Julgo que, embora se deva celebrar este esforço louvável, e que numa era digital faça sentido apostar no activismo online, deve-se também denunciar que o verdadeiro poder transformador desta campanha ficará sempre aquém da acção política adjacente aos direitos das mulheres. Na verdade, e não só relativamente à violência, temos sido bruscamente relembrados de que a igualdade de género é um objectivo de desenvolvimento sustentável urgente, com relevância para uma sociedade resiliente e justa, e que padece de um desinteresse político crónico. Para surpresa de poucos, avizinha-se um futuro em que a igualdade será uma meta incompleta ou em efectiva regressão, e onde sobrará cada vez menos tempo para avançar os direitos das mulheres desde a saúde à educação, ou da política externa à paz e segurança internacional.

Por exemplo, a ausência de mulheres a nível político e diplomático, nomeadamente nas negociações entre a Ucrânia e a Rússia, relembra-nos que, em certos domínios tradicionalmente masculinos, a participação das mulheres é ainda uma excepção e não a regra. Apesar de inúmeros relatos e dos diferentes papéis que as mulheres ucranianas têm assumido na guerra, a sua exclusão é justificada pela ideia arcaica de que as mulheres são apenas vítimas e não líderes dotadas de agência política, ou ainda que os homens, reflectindo a sua realidade social, detêm o poder nas questões da defesa e da segurança.

Também a acentuação de falhas em regimes democráticos tem trazido novos desafios à saúde sexual e reprodutiva das mulheres, um direito humano sob constante ameaça, ainda que reconhecido pelas mais altas instâncias da política internacional. O caso polaco parece indicar que, mesmo em território da União Europeia – essa tal guardiã dos direitos fundamentais –, o corpo das mulheres é, em pleno século XXI, objecto de arremesso político. Ainda a novidade do nexo segurança-género-clima, ou como as alterações climáticas e a insegurança têm um impacto desproporcional nas mulheres, tem sido um tema menosprezado na adopção de políticas públicas.

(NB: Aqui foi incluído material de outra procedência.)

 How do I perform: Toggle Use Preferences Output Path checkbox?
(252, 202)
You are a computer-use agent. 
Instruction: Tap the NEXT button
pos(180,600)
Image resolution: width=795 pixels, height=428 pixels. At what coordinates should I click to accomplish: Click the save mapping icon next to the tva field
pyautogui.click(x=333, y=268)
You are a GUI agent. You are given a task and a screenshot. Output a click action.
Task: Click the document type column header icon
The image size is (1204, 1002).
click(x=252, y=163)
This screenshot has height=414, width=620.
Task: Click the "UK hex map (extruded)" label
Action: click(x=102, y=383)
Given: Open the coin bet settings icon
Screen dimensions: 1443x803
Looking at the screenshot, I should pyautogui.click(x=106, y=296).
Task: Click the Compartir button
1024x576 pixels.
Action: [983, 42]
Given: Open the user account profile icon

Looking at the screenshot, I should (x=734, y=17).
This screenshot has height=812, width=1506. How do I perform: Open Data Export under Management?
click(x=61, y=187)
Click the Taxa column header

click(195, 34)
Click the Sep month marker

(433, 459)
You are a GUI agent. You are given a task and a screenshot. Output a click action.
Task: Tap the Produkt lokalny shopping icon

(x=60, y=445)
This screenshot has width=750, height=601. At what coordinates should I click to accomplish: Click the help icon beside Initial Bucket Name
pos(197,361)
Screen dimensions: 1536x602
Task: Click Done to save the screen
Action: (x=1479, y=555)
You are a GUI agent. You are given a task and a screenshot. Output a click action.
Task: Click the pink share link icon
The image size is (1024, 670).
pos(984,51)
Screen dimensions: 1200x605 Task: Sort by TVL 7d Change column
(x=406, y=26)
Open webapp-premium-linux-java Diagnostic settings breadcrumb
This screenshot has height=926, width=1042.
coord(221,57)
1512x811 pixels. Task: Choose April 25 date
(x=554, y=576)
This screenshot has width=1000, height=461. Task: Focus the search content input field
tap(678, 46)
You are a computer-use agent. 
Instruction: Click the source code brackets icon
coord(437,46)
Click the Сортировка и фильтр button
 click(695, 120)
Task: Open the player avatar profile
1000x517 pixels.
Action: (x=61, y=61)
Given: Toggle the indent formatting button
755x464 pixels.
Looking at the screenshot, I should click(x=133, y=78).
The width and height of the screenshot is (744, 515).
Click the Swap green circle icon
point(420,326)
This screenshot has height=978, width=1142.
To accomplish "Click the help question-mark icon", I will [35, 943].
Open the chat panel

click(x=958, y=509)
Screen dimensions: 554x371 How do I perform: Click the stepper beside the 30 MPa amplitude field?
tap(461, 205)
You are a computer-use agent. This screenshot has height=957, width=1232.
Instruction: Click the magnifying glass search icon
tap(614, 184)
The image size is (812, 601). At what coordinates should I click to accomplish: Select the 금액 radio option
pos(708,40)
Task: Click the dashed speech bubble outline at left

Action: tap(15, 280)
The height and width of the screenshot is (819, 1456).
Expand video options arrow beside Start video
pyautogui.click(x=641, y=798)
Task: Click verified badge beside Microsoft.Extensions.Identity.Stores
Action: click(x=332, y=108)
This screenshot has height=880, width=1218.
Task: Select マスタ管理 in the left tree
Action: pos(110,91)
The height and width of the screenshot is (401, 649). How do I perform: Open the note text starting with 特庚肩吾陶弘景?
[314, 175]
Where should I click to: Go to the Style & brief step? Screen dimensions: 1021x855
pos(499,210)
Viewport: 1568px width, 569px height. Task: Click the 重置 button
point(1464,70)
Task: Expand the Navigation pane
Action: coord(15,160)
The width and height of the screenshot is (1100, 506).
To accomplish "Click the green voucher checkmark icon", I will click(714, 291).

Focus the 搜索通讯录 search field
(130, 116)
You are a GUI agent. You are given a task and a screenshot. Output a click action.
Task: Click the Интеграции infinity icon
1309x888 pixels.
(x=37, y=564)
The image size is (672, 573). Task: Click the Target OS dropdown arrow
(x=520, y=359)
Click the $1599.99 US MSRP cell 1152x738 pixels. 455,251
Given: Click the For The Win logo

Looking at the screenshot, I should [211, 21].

Finalmente, a deterioração dos direitos das mulheres além das nossas fronteiras, incluindo no Afeganistão e no Irão, merece a total atenção e acção do Ocidente, como se de ameaças directas aos seus próprios direitos humanos se tratassem. Isto porque, no dia em que deixarmos cair as mulheres afegãs e iranianas, ou metade da sociedade de qualquer outro país, também a ONU perderá a sua razão de ser.

Alguma esperança se esboça, no entanto, face ao autoritarismo, ao belicismo e à misoginia crescente nas últimas décadas: os crescentes compromissos políticos de vários Estados-membros que promovem a adopção de políticas externas feministas, e dos membros do Conselho de Segurança da ONU que lideram a implementação da agenda Mulheres, Paz e Segurança. Caso se evolua nesse sentido, uma perspectiva feminista pode ser significativa na coerência e alinhamento entre política nacional e política externa dos países, permitindo assim fazer avançar em uníssono os direitos das mulheres. Também Portugal, enquanto actor verdadeiramente comprometido com estes valores, se deve movimentar politicamente nesse sentido.

Por todas estas razões, urge ainda relembrar que aquilo que a diplomacia pública da ONU não substitui são políticas públicas e leis eficazes, nomeadamente através de recursos financeiros para a prevenção contra a violência de género; novas formas e fóruns de decisão política, para que também as mulheres tenham lugar à mesa desde o primeiro momento; e a monitorização da implementação dos direitos humanos, de preferência através de mecanismos transparentes e eficazes.

Até lá, a protecção dos direitos das mulheres nos restantes 349 dias do ano continuará a ser, para benefício de muitos e grande inquietação de outros, um projecto de slogans e hashtags incompleto. Afinal, de que serve às mulheres, vítimas de violência de género e não só, ser cidadãs de países que publicam nas redes sociais sem ter primeiramente ratificado os instrumentos internacionais de protecção dos seus direitos?